E. Shaun Russell 12-15-2012 08:45 AM

Quote:

Originally Posted by Marcia Karp (Post 267951)
Shaun:Are you sure about the number? Dozens must mean at least 24. The reality is bad enough.

Alright, the actual number was 22. So not dozens, but tens.

Quote:

A man with hands or a rope or a knife can kill and maim and that is terrible. A man with a gun can massacre and that is terrible multiplied.
A man with a bomb belt can massacre scores. A man with a rocket launcher can massacre hundreds. A man with a warhead can massacre thousands. A man with a nuke can massacre millions.

These are orders of magnitude, but the lowest common denominator of all of them is the intent to kill people. Do you truly think that all, or even many of the massacres, slaughters, genocides that have been perpetrated throughout history would not have happened in the absence of guns? Again, I agree that the easy accessibility of a firearm in the U.S. more easily enables such atrocities, but it still comes down to the basic premise that if someone wants to harm countless people, he will find a way to do it.

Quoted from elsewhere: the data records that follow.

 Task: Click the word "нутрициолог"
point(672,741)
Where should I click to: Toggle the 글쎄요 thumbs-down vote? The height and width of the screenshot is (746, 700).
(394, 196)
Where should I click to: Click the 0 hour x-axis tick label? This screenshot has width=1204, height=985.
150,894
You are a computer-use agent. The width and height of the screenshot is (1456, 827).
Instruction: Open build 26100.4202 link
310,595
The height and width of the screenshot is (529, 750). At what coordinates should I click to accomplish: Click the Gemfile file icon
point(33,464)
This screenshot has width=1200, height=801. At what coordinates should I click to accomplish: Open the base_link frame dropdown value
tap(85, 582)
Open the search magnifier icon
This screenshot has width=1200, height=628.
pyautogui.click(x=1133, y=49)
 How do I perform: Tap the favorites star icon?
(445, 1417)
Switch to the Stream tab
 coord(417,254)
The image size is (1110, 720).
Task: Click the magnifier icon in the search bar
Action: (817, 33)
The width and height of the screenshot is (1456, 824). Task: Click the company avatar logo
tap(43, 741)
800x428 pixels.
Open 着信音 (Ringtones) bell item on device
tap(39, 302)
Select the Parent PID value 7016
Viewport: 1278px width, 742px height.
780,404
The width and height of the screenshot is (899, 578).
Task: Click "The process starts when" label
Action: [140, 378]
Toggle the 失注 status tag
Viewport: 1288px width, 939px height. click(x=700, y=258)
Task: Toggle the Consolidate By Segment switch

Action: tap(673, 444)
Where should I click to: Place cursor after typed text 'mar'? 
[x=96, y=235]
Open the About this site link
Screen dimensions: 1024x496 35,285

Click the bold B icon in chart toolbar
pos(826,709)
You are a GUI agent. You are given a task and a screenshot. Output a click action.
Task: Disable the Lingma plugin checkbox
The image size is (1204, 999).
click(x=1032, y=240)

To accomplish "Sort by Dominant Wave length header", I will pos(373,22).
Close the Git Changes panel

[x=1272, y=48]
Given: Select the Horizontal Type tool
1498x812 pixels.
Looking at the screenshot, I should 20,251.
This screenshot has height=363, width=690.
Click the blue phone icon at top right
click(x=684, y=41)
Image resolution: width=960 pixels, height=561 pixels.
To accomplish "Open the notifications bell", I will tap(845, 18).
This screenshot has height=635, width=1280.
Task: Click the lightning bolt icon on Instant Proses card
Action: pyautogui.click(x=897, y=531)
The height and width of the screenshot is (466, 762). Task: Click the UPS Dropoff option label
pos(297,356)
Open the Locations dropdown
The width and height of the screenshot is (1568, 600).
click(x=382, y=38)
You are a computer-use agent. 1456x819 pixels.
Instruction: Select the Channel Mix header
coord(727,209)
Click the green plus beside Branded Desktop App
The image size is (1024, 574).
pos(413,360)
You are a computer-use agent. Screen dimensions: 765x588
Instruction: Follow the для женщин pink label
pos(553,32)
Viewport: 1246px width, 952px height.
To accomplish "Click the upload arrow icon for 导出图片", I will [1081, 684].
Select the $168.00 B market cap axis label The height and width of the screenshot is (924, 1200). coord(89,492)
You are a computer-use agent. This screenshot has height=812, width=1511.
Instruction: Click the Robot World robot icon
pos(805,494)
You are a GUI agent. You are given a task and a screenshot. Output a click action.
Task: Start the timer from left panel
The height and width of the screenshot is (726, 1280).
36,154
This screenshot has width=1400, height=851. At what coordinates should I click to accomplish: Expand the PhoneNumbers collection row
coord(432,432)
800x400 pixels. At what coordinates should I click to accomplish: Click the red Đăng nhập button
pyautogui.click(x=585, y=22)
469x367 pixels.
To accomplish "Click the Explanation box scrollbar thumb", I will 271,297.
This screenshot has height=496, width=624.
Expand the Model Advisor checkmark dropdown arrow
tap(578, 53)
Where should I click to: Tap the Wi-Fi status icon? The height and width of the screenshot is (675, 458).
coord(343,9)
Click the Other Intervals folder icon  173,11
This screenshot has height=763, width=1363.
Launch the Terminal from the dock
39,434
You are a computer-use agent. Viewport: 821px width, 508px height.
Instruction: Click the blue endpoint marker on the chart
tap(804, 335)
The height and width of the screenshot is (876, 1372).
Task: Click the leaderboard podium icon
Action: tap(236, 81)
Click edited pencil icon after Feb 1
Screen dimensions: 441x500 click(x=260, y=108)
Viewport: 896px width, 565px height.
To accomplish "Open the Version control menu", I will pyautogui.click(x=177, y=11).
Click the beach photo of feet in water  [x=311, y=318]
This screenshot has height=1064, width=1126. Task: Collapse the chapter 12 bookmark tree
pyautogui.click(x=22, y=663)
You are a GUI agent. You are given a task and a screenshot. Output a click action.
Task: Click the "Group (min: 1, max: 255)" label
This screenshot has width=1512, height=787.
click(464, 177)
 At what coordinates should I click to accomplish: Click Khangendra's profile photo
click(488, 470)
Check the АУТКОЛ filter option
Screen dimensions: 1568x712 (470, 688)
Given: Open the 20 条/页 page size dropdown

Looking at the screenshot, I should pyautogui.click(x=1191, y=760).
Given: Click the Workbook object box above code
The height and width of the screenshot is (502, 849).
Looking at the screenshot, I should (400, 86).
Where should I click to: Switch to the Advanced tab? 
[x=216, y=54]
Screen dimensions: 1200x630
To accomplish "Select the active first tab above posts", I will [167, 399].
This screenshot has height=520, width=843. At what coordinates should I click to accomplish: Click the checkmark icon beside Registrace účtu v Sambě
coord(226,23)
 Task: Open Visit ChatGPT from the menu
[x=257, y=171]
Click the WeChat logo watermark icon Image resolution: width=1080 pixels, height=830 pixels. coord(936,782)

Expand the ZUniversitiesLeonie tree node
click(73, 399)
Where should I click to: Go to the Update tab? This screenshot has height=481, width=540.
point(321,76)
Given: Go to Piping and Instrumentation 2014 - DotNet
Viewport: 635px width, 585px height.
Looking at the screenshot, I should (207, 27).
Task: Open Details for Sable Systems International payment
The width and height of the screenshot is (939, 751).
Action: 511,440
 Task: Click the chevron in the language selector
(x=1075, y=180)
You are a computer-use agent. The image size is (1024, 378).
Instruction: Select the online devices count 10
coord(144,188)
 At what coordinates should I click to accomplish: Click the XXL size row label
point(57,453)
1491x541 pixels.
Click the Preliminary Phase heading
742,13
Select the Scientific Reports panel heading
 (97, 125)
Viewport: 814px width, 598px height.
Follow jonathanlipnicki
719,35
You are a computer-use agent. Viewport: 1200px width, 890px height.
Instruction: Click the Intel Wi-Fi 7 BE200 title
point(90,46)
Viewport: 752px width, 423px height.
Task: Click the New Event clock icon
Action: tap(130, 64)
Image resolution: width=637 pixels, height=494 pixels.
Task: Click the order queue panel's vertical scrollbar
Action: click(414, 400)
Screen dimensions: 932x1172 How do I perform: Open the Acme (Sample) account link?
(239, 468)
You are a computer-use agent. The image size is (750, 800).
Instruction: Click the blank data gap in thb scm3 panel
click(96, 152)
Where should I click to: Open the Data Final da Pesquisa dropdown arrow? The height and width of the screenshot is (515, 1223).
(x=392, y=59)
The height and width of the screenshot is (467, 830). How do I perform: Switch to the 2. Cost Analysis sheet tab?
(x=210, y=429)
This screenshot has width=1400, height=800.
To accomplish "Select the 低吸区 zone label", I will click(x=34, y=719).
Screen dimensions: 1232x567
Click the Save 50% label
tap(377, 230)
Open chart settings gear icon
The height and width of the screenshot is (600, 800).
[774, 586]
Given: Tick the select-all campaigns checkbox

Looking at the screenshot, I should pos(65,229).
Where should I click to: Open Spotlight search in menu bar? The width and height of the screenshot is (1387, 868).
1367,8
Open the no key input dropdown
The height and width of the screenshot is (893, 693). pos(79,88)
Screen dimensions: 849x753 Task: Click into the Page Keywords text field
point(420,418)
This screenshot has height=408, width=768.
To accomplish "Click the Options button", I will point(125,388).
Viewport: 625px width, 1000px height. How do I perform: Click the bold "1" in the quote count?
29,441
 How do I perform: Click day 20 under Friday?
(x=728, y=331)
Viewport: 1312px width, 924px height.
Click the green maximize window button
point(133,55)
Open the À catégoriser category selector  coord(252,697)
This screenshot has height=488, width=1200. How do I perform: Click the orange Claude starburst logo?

Tim Murphy 12-15-2012 08:49 AM

A man or woman with a gun can stop mayhem cold in its tracks. I wish the young military officer in Colorado had been allowed to carry his revolver into the theater. He died shielding his girl friend. There would have been maybe two dead instead of two dozen.

Certainly we need to screen gun purchasers. No psychopaths need apply. But we are only doing this at the level of big retailers, and that has to change.

Roger Slater 12-15-2012 08:50 AM

I agree. Intent is not the key issue. Guns are more deadly than voodoo dolls even if the madman sticking pins into the voodoo dolls intends the same result. In China, several were injured but none were killed. That's not a mere nuance to be brushed aside as irrelevant.

If there had been a way to prevent the killer from acquiring the guns he used to massacre children, I think we all agree that would have been a good outcome. The ultimate question is whether there could have been such a way, or whether gun advocates are right when they tell us that gun control would not keep weapons out of the hands of determined criminals or psychopaths.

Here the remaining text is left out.